No. Truly effective reasoning means:

  • the steps depend on one another
  • intermediate states can be reused
  • the final answer is supported by the process

Misconception 3: If you have tools, you do not need reasoning

Tools only provide external capabilities. Deciding:

  • when to call them
  • which one to call
  • how to integrate the results

still depends on reasoning.


Summary

The most important thing in this lesson is not to mystify “reasoning,” but to first build a clear judgment:

The essence of LLM reasoning capability is to maintain correct intermediate states in multi-step problems, and integrate external information, constraint conditions, and local results into a final conclusion.

Once you establish this understanding, when you later learn:

  • CoT
  • ReAct
  • Plan-and-Execute

you will see that they are all helping the model complete this task more stably.

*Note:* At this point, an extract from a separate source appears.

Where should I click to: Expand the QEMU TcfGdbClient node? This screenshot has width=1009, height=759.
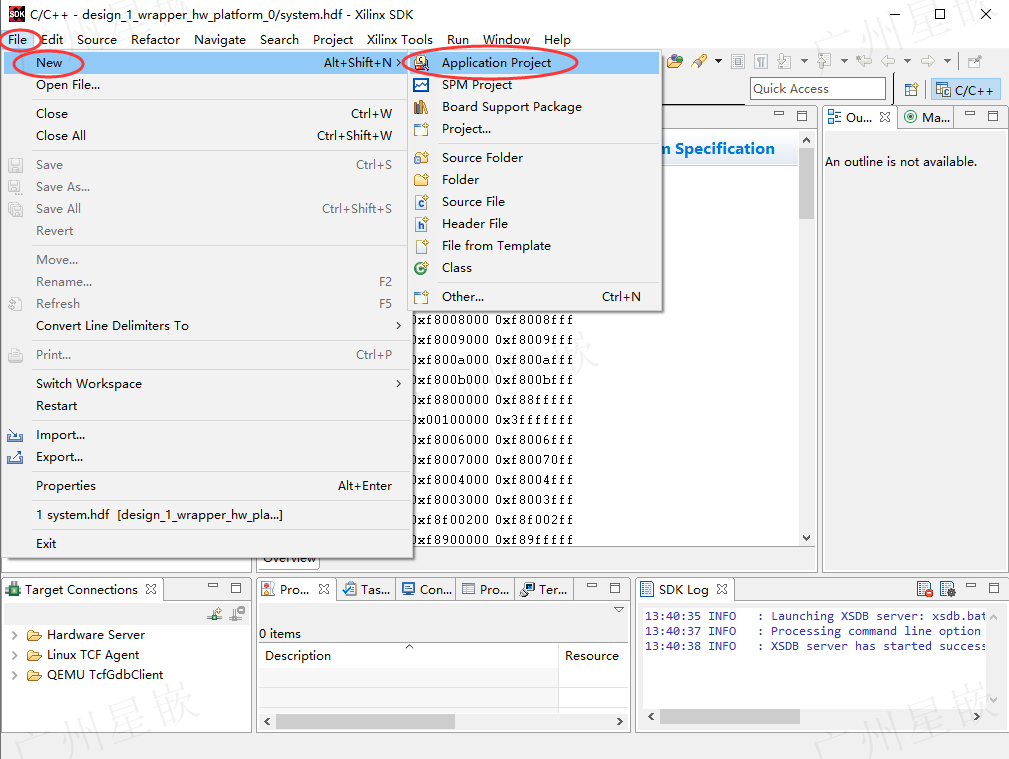[15, 675]
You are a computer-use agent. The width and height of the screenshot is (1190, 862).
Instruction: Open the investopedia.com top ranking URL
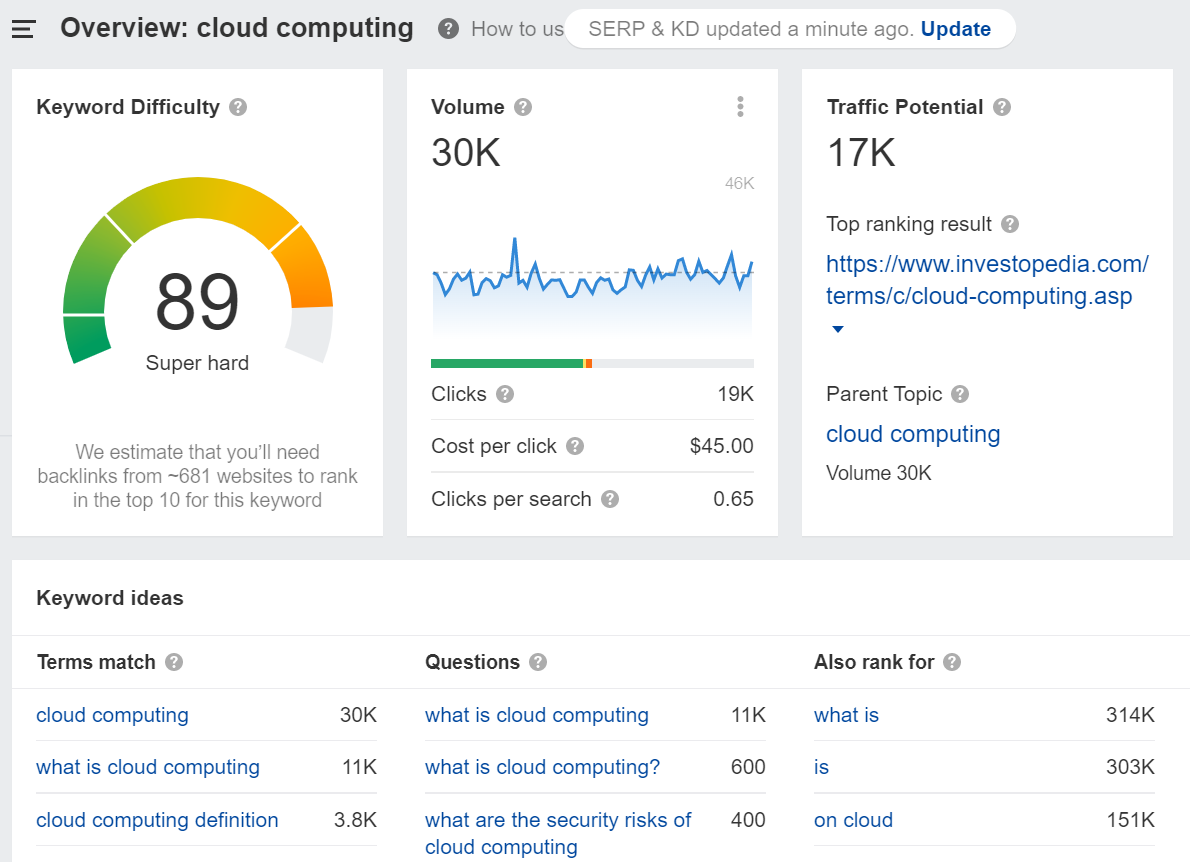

What You Should Take Away from This Lesson

  • Reasoning is not “writing the answer longer,” but maintaining a correct chain of intermediate states
  • Agents need reasoning because many tasks are not completed in a single step
  • Tools provide capabilities, while reasoning organizes those capabilities and results

Exercises

  1. Replace the expression in the example with 12 / (3 + 1) + 7 and see whether the step output matches your expectations.
  2. Explain in your own words: why is the key to a reasoning problem in the “intermediate state” and not only the “final answer”?
  3. Think of an Agent task you have done, and identify at least two places where one step clearly depends on the result of the previous step.
  4. Why does “having tools” not mean “being able to reason”?